How A Retrofit Helped Yale Cut Operational Costs Within 2 Years
Yale University: A Controls System Retrofit Case Study
With 160 eight-foot chemical fume hoods as well as 74 point exhaust systems, 74 vented chemical storage cabinets, 37 equipment exhaust locations, and a once-through air system, Yale University’s Chemistry Research Building was an extreme energy consumer.
The Situation
A project team was tasked with reducing energy costs and focused on both re-thinking the fume hood design and reducing overall ventilation to laboratory spaces; keeping in mind adequate health and safety protection for students and faculty. The project team also sought to optimize ventilation airflow into laboratory areas by implementing measures such as reduced airflow in unoccupied lab spaces without reducing air quality.
The Solution
To optimize laboratory ventilation, make existing fume hoods more efficient, and lower the ACH, venturi valves, sensors, and fume hood monitors were installed.

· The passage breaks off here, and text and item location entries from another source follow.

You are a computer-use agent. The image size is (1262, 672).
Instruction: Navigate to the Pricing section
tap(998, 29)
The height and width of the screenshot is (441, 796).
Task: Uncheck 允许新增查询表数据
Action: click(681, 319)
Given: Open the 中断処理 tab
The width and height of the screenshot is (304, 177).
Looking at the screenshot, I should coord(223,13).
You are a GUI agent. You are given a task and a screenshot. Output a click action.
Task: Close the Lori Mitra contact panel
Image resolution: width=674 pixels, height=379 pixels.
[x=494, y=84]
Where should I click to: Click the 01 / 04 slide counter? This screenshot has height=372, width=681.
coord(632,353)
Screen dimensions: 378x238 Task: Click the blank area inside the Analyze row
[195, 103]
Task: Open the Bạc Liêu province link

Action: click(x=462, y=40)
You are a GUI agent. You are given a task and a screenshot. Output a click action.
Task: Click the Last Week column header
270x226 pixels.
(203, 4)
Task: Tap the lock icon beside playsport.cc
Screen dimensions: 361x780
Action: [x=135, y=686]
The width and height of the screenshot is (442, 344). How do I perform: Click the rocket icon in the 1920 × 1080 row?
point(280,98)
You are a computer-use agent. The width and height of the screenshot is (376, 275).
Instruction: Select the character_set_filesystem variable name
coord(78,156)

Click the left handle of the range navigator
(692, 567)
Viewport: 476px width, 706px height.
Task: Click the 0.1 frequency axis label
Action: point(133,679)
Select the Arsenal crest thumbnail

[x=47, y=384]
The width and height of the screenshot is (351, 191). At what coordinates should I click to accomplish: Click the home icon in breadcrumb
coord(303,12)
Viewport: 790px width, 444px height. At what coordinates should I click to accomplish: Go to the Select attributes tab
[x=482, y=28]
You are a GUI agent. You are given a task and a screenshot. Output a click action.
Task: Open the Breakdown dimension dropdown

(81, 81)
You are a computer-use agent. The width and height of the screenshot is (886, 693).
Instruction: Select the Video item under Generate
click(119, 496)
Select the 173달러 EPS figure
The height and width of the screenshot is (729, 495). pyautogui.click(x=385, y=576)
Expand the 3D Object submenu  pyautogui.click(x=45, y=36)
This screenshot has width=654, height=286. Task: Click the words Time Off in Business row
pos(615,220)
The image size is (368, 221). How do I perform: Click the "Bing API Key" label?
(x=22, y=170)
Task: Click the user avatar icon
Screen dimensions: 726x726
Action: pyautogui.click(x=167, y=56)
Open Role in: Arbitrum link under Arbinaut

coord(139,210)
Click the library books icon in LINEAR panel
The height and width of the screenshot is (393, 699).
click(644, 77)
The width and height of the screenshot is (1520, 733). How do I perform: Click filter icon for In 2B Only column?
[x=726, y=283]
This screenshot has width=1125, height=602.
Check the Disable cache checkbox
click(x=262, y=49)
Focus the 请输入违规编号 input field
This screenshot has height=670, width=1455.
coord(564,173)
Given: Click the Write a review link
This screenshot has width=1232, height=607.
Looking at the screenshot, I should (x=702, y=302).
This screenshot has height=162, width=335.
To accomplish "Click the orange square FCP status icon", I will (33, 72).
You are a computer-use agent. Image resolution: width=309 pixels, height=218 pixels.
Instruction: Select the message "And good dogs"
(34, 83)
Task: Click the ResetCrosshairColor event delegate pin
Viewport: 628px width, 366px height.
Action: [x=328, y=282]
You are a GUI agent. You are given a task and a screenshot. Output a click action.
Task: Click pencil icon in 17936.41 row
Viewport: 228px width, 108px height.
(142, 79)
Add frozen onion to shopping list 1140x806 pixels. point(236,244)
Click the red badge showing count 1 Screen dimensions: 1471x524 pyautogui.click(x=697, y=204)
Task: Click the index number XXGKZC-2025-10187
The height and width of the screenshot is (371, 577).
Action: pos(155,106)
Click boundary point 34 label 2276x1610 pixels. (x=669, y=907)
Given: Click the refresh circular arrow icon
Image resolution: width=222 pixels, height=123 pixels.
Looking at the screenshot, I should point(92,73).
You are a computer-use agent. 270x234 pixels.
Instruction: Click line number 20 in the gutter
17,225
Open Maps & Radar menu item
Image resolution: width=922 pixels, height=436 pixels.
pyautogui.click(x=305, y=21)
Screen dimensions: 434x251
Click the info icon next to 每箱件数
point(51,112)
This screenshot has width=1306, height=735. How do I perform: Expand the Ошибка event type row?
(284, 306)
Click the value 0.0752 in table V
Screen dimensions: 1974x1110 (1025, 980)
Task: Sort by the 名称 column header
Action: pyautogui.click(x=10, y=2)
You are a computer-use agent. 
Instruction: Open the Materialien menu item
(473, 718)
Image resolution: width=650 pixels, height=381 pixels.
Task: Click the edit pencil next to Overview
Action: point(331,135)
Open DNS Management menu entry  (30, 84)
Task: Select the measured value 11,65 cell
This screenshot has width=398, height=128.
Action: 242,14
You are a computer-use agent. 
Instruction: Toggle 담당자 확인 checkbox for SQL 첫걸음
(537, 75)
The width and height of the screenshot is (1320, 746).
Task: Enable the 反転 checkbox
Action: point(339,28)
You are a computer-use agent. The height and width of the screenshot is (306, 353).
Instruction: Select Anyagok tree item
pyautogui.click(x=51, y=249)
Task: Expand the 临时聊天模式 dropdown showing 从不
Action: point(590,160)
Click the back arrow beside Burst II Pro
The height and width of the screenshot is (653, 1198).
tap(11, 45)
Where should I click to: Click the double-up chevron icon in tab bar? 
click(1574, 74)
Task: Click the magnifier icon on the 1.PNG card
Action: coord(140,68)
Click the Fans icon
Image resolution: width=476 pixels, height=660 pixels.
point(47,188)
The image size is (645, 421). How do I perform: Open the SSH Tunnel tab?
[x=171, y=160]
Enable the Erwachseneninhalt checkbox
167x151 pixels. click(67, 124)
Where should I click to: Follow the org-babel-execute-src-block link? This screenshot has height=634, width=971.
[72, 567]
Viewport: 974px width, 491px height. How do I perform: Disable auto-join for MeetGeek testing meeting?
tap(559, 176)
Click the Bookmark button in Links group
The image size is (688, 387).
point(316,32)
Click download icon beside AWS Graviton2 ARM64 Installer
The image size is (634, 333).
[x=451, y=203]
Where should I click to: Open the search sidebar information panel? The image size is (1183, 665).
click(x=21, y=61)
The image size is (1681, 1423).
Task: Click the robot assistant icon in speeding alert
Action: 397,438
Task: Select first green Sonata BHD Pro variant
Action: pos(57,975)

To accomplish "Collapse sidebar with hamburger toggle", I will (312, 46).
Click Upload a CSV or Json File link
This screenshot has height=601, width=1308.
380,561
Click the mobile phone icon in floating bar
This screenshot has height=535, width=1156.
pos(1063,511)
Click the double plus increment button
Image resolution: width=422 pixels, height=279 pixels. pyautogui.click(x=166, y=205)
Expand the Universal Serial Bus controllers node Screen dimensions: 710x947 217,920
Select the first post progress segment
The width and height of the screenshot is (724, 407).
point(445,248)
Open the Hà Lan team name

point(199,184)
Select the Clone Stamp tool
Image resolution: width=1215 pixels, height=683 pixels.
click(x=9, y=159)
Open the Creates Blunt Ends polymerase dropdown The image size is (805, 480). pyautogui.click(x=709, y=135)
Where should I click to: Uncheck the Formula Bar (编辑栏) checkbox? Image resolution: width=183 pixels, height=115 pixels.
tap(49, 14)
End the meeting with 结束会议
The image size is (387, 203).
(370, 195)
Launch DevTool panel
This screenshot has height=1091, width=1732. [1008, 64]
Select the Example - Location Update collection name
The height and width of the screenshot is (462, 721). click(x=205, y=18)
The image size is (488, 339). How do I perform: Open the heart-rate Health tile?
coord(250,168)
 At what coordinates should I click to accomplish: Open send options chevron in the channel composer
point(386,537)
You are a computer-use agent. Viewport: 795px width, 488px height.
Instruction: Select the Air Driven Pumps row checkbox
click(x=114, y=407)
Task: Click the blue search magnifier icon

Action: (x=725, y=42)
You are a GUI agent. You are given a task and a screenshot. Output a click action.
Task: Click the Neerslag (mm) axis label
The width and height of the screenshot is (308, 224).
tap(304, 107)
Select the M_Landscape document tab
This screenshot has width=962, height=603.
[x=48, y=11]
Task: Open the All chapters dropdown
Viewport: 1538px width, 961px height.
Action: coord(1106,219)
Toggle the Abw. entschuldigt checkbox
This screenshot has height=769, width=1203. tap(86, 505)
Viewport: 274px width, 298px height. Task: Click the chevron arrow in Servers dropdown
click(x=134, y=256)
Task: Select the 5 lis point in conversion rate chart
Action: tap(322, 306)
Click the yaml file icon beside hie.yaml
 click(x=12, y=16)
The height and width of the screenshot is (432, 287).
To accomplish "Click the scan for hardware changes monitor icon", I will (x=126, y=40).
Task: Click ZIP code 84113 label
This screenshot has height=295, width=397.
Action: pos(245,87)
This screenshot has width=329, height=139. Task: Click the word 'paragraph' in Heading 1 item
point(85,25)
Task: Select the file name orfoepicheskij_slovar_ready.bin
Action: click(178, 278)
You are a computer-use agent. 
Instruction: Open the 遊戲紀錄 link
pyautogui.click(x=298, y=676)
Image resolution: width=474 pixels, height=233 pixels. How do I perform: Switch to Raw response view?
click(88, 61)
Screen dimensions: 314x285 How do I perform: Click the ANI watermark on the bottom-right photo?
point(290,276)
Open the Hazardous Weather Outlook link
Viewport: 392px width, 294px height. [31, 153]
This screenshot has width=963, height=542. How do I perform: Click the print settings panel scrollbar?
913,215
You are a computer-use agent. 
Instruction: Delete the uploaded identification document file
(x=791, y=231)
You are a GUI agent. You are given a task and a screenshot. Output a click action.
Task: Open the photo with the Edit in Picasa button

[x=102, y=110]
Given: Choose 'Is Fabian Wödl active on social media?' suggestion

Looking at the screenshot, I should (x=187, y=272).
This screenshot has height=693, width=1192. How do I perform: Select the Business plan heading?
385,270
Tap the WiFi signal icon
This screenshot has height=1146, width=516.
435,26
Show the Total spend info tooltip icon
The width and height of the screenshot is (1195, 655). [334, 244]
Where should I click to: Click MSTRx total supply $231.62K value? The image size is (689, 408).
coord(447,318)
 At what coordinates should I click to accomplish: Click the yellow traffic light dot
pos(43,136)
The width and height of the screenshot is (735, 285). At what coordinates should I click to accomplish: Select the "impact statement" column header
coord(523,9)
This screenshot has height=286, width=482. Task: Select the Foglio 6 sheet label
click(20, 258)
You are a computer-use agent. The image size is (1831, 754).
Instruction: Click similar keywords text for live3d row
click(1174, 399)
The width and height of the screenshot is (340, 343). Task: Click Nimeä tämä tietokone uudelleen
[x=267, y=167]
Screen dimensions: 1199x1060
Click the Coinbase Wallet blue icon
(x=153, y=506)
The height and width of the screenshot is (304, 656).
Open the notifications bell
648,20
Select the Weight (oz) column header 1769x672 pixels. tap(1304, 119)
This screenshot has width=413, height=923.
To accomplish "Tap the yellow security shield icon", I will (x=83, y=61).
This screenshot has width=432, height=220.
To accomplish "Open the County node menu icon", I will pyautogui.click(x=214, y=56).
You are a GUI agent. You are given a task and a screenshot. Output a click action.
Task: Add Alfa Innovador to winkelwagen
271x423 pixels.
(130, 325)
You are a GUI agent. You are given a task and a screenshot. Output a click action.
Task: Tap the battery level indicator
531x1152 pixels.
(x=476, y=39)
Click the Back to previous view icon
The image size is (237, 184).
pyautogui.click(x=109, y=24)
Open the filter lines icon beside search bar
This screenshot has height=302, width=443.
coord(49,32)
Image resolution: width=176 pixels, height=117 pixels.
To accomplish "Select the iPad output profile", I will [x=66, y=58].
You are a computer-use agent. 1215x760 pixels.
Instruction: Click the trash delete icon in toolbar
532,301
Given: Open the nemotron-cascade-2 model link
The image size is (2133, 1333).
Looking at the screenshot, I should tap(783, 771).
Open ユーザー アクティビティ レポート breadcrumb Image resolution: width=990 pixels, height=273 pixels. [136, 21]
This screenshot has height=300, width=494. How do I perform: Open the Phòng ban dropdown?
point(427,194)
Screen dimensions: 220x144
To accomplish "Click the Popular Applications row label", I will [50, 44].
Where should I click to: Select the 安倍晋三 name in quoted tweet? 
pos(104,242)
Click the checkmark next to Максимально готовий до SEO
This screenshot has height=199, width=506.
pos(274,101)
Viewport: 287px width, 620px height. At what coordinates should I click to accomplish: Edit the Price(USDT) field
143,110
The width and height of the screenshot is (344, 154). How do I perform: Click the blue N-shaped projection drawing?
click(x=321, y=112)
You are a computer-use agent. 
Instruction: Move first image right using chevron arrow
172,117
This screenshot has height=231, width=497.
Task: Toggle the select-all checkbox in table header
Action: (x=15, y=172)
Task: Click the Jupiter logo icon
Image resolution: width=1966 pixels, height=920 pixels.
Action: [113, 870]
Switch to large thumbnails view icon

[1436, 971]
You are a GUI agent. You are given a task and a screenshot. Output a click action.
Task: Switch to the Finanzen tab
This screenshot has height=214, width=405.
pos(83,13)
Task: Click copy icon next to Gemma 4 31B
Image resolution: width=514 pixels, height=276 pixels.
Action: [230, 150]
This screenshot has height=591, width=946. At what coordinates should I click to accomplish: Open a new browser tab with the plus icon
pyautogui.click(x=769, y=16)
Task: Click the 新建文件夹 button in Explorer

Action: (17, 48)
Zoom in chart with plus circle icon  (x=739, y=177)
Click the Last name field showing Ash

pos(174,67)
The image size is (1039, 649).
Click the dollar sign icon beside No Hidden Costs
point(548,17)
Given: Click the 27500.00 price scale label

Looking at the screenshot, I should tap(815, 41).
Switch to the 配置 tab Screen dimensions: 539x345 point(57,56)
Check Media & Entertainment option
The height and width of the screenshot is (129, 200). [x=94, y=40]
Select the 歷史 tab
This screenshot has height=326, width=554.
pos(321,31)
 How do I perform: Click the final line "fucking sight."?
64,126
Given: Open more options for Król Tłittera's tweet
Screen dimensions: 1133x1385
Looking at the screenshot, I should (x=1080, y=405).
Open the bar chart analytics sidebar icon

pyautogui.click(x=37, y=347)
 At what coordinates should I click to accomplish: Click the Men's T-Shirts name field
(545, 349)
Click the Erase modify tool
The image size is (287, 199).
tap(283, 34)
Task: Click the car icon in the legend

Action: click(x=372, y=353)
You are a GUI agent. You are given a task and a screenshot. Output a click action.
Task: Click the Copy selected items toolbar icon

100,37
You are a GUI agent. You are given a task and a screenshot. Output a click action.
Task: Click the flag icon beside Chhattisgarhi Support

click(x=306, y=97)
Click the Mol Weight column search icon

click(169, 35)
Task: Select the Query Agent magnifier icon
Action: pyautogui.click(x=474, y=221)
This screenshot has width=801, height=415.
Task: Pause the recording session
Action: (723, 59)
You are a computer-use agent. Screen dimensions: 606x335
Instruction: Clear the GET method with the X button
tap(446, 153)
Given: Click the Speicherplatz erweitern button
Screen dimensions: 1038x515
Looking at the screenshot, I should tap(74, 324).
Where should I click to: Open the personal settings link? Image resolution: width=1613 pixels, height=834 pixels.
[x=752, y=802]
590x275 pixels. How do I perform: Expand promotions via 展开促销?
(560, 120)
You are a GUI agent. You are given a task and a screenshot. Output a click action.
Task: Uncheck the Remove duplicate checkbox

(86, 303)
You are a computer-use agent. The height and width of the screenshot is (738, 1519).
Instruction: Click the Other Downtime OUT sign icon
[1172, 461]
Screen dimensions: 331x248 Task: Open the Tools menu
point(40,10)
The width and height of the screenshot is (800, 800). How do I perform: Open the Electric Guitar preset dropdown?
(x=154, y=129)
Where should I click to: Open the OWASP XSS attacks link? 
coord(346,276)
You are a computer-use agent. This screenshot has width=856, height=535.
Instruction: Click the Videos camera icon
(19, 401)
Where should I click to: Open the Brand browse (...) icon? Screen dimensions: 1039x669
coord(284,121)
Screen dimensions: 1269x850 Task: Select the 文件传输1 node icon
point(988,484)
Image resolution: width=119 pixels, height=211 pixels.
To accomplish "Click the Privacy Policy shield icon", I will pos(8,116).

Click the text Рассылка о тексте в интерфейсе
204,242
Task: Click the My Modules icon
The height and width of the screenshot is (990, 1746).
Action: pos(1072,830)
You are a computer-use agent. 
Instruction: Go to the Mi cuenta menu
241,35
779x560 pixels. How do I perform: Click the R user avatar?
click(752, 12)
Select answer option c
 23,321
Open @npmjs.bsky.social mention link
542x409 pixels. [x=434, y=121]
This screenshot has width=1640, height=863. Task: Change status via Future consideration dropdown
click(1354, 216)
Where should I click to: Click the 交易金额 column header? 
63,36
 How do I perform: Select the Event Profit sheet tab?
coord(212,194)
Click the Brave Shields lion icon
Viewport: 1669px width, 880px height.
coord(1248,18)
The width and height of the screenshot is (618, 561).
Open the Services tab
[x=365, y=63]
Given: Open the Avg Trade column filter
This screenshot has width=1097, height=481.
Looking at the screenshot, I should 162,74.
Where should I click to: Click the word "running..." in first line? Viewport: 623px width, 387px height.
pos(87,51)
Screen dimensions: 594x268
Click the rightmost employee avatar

A life-cycle cost study showed a 40 percent reduction in energy use could be achieved by reducing exhaust through the hoods when the floor area in front of the hood was unoccupied.
The Result
More than 380 VAV valves were installed at Yale’s Chemistry Research Building. Fume hood monitors and sensors were installed on all the eight-foot combination fume hoods to reduce the face velocity when the hoods were unoccupied. Reduced fume hood exhaust combined with lower air change rates during unoccupied periods delivered significant operational savings within two years of the building retrofit coming on-line.